§ **Problem details**
Where does the word "hamburger" appear in the data? Copy every line that holds it.

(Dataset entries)
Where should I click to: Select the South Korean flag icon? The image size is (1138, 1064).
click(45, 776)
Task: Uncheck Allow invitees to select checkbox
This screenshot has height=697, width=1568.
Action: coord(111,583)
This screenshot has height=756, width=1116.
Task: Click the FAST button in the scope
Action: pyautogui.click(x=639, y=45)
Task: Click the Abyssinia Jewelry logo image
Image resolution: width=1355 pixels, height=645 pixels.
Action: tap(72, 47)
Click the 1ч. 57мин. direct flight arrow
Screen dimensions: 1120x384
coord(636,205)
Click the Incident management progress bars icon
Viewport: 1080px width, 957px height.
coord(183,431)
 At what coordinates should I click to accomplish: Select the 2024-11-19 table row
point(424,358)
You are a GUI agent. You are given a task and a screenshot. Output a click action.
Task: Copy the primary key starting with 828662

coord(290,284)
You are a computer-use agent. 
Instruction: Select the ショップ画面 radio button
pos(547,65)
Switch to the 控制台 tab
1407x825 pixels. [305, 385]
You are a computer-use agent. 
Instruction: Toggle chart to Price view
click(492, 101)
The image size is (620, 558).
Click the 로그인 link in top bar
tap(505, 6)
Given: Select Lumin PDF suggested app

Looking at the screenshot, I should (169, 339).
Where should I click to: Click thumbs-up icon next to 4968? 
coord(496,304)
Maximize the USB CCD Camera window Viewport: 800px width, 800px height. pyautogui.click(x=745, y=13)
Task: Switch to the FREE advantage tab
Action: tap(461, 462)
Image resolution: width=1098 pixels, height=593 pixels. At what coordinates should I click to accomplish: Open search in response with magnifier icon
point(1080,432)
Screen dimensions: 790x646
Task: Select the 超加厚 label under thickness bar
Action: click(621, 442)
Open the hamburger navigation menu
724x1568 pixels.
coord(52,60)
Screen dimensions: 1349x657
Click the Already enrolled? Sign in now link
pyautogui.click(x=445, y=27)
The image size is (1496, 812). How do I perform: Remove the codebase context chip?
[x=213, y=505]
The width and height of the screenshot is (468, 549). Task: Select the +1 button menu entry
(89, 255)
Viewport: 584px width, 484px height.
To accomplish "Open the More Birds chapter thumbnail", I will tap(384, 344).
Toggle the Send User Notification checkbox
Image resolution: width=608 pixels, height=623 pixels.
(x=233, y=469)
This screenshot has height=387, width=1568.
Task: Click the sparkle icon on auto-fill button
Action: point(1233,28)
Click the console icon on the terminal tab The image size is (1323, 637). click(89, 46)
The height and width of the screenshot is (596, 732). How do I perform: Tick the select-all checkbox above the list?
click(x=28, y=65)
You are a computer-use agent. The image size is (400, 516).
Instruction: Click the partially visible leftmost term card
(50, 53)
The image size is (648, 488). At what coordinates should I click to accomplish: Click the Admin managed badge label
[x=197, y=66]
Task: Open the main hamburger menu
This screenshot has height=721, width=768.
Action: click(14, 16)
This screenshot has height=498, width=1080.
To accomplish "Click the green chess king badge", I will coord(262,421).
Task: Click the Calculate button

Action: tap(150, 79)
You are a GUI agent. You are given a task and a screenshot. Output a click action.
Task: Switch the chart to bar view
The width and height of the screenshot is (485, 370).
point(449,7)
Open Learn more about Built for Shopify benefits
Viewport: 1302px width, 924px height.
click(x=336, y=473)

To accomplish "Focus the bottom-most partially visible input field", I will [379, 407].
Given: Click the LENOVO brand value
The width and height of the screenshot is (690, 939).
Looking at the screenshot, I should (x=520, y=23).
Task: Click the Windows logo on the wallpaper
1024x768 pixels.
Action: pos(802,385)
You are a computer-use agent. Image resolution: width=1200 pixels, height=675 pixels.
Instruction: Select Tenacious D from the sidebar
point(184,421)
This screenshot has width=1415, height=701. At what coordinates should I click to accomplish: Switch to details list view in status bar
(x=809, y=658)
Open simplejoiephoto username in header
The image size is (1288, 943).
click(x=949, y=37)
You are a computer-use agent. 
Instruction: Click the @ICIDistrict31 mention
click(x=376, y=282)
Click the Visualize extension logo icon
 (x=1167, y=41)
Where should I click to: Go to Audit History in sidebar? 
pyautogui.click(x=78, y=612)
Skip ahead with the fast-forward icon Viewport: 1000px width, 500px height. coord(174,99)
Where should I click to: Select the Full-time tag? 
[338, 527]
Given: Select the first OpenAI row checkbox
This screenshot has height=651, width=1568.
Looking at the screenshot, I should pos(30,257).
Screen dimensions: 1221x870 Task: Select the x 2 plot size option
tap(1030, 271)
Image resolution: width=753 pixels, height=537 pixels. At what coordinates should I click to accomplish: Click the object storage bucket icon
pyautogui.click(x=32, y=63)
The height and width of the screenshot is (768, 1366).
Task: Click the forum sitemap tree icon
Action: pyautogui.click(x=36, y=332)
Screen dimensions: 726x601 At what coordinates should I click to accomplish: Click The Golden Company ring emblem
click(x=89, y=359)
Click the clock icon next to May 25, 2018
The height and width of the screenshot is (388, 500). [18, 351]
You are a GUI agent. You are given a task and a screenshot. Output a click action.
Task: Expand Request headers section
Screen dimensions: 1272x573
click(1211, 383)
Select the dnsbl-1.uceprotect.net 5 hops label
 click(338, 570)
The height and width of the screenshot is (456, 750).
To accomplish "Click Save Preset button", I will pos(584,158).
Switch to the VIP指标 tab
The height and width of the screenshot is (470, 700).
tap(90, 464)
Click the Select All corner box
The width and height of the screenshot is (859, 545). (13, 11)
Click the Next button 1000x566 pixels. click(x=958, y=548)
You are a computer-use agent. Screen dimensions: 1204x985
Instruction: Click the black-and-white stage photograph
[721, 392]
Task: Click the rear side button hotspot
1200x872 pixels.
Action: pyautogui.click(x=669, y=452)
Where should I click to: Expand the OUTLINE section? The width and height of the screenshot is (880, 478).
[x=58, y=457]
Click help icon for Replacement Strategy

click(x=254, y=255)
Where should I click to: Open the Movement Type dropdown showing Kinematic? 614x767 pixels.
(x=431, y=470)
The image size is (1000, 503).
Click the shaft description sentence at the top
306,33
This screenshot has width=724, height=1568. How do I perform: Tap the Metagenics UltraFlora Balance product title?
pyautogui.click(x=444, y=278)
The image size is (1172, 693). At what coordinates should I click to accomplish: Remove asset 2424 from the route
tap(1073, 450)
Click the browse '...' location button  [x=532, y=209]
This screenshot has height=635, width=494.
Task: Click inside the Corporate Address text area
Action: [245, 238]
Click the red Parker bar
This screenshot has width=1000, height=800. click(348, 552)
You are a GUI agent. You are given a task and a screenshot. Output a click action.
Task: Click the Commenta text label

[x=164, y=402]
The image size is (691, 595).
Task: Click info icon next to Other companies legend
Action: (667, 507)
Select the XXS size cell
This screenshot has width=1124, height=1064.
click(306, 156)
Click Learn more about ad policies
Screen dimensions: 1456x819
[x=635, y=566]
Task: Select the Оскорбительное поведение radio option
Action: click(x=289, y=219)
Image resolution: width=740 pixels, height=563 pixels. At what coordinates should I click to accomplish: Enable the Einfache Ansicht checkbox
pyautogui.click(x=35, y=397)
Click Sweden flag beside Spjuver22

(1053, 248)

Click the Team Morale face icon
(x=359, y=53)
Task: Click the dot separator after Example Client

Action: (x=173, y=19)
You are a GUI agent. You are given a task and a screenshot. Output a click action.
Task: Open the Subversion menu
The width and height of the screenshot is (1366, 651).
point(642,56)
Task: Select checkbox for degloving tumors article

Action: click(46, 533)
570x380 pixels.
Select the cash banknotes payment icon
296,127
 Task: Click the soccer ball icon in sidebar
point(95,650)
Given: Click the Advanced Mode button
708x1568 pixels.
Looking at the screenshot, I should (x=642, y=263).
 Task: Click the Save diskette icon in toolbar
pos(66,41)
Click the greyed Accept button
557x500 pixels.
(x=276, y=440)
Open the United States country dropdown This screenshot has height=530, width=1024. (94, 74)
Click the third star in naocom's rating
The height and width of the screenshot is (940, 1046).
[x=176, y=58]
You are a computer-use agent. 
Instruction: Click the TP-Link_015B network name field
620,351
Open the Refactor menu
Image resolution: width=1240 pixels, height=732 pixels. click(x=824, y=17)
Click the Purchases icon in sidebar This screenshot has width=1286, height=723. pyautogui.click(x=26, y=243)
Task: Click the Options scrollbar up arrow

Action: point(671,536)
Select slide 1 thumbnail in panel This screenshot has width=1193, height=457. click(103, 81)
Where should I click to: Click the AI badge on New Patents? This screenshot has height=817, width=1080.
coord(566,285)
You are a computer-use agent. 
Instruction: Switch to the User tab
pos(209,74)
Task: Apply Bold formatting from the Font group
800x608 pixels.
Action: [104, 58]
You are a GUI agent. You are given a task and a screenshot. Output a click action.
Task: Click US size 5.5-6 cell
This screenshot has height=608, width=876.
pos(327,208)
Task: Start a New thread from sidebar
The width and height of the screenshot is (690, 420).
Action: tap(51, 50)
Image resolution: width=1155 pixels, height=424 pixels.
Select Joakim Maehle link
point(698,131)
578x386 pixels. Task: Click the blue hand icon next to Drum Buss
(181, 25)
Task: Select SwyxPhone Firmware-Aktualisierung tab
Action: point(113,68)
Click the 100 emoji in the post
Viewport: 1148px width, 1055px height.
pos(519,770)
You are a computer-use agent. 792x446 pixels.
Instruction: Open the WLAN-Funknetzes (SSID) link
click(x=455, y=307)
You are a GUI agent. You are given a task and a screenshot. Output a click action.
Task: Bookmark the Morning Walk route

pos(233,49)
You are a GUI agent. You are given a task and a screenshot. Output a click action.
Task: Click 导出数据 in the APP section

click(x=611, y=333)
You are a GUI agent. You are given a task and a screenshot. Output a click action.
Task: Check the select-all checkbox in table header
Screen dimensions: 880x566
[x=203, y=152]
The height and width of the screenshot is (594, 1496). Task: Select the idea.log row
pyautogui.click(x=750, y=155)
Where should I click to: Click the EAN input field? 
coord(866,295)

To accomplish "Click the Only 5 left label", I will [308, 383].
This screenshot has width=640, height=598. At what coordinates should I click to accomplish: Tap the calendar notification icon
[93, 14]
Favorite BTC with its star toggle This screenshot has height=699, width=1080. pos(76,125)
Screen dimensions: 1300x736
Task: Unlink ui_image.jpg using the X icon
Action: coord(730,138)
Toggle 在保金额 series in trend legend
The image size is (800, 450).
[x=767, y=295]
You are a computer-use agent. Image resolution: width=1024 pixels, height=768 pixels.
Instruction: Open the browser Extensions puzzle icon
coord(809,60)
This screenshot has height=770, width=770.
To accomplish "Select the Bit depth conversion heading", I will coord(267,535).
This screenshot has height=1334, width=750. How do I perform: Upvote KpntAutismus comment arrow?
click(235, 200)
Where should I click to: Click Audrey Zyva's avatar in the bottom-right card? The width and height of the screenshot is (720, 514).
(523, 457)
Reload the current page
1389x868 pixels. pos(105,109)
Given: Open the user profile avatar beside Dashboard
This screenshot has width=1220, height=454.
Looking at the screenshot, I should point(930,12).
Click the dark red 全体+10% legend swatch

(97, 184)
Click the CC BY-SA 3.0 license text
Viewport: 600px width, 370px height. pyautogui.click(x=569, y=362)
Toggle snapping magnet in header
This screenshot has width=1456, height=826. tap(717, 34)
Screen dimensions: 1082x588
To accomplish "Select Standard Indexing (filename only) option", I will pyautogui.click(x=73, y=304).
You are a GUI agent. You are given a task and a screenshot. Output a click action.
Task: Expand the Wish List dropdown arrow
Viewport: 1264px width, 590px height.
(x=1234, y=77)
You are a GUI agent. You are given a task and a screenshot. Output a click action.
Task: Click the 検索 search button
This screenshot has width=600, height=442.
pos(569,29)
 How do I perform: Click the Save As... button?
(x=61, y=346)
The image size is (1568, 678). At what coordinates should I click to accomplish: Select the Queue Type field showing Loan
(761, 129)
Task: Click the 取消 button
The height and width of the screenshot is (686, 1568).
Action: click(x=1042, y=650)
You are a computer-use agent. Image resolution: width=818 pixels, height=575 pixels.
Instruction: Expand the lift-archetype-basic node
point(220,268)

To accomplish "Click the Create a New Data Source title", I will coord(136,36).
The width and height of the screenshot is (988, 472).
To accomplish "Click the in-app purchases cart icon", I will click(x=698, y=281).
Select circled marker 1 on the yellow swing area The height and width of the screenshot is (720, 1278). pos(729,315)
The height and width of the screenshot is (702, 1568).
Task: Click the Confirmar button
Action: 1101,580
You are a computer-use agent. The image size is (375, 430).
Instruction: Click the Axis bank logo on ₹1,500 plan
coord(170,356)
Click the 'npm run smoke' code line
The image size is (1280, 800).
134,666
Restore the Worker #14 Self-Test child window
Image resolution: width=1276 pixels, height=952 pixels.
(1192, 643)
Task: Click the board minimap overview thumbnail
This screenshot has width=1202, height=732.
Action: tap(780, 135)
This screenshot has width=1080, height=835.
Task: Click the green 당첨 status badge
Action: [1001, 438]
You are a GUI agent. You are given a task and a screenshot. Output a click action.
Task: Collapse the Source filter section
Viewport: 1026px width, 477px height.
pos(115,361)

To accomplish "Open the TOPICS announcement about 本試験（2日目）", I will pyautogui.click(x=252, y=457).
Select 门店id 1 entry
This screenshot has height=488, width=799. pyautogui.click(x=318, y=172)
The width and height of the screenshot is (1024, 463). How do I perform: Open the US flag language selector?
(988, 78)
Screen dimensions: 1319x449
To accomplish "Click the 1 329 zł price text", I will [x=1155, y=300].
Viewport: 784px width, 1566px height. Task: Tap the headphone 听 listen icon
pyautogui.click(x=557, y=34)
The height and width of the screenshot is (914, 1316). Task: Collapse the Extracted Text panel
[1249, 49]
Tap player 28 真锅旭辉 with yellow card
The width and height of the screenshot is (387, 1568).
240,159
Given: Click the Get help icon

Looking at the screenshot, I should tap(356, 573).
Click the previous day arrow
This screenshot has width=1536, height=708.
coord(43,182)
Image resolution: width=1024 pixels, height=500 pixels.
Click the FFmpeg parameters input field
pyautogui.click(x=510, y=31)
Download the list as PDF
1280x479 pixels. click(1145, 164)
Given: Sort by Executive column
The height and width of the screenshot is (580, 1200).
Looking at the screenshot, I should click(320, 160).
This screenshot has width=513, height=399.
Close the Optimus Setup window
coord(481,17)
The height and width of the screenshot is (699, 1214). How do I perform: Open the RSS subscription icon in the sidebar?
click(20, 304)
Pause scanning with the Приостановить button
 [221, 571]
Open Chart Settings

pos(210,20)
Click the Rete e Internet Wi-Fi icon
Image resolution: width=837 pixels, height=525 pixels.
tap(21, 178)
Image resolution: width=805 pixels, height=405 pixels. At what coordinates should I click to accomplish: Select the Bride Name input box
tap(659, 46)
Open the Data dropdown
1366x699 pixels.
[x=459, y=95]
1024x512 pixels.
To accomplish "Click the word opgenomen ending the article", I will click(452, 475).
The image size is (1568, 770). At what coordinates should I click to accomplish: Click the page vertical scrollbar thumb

§ **Answer to this task**
Open the hamburger navigation menu
Task: Open the main hamburger menu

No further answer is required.